An investigation conducted by the United States Environmental Protection Agency (EPA) concluded in 1996 that the explosion was initiated by an accelerated thermal decomposition reaction as "a direct result of unsafe operating procedures and conditions" at the plant. The investigation team concluded that the explosion resulted from a lack of written, safe operation procedures at the Terra Port Neal ammonium nitrate plant.
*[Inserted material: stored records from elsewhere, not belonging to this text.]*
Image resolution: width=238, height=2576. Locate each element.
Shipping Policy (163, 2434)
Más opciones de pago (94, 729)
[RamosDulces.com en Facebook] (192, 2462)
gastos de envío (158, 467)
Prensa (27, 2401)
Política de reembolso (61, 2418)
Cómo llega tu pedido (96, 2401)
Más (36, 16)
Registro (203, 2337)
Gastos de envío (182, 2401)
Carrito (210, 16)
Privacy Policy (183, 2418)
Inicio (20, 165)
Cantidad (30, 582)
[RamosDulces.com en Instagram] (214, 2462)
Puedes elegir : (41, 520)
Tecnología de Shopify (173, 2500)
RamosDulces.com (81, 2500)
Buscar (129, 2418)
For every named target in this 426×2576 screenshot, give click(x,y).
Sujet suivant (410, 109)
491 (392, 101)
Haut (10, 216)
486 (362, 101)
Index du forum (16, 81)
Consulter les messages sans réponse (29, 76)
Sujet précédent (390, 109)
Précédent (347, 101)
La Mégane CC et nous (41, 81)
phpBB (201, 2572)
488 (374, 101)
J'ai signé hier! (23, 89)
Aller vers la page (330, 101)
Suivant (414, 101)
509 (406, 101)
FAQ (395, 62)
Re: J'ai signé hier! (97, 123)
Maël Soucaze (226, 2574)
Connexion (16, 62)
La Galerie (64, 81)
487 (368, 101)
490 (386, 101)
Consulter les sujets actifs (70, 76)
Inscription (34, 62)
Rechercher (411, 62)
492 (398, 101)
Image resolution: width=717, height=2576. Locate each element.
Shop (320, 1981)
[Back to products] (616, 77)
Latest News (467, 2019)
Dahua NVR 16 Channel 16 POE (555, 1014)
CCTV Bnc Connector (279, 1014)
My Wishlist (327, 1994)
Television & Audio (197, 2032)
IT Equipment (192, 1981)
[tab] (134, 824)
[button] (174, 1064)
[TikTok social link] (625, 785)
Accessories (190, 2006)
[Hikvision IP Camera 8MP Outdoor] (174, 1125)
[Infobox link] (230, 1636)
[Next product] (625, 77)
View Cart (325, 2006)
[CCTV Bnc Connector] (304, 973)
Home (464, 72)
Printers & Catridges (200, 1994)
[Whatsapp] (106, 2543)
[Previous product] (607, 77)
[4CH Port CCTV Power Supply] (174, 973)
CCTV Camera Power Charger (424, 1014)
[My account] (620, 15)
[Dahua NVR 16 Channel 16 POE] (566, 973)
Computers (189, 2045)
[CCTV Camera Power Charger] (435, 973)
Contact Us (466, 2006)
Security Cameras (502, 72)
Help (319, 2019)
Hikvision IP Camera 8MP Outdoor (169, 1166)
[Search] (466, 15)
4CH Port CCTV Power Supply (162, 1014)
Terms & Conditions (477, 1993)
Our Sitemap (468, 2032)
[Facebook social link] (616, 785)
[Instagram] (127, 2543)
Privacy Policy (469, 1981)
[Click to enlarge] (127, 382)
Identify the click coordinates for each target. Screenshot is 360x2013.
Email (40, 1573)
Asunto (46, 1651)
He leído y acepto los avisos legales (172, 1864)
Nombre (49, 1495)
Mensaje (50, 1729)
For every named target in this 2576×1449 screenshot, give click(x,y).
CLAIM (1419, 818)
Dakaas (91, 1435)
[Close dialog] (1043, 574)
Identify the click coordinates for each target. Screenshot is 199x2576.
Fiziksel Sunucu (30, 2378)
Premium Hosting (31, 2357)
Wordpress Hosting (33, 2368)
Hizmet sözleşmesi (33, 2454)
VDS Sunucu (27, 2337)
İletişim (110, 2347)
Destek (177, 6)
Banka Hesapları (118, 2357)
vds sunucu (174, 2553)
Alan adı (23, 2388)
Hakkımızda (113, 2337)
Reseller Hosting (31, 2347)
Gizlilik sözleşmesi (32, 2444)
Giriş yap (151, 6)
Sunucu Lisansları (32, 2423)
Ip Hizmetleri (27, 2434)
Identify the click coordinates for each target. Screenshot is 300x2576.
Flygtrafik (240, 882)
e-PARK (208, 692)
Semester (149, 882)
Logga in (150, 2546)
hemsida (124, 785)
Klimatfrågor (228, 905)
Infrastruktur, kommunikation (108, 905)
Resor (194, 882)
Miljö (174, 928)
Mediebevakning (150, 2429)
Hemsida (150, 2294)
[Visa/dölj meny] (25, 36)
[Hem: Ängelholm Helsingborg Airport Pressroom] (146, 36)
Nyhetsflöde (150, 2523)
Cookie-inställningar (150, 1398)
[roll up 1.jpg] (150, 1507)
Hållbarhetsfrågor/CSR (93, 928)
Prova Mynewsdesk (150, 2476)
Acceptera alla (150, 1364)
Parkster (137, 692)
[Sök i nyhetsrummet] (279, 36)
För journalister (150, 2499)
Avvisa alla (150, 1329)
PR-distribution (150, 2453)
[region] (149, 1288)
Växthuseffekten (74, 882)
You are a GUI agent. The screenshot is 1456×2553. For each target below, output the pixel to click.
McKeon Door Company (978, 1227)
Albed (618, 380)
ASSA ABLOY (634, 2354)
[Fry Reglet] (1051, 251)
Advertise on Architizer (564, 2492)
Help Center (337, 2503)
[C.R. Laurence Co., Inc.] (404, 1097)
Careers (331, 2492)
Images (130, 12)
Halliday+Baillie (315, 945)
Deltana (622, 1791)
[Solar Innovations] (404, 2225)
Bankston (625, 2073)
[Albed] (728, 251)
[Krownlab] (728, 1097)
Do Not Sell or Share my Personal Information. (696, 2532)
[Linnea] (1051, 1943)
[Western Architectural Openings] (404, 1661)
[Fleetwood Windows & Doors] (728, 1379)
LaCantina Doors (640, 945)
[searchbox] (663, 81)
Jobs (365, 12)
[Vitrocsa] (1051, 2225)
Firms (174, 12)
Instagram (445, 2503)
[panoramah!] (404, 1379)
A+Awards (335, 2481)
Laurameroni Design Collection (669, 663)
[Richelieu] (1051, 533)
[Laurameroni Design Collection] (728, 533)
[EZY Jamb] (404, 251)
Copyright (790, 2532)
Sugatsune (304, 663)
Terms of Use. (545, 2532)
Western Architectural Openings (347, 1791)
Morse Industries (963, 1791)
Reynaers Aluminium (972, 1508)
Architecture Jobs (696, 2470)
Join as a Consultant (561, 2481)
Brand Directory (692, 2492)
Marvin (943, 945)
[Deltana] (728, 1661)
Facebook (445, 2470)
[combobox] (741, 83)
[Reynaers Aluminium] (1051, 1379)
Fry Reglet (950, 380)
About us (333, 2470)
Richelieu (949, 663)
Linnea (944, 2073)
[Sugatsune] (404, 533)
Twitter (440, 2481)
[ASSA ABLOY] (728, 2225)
The lack of safe operating procedures resulted in conditions in the plant that were necessary for the explosion to occur. The significant conditions that caused the explosion were:

1. Strongly acidic conditions in the neutralizer and rundown tank;
2. Prolonged application of 200 psig steam to the neutralizer nitric acid spargers;
3. The creation of bubbles and low density zones in the neutralizer;
4. Lack of flow in the neutralizer and rundown tank;
5. The presence of chlorides, from a cooling water leak, in the neutralizer and rundown tank;
6. Lack of monitoring of the ammonium nitrate plant after the plant was shut down with the process vessels charged.

The EPA had conducted a safety audit at the plant just eight months prior to the explosion. The plant was Iowa's largest producer of nitrogen-based fertilizers and its loss contributed to a national 50% increase in the cost of fertilizer by the following year.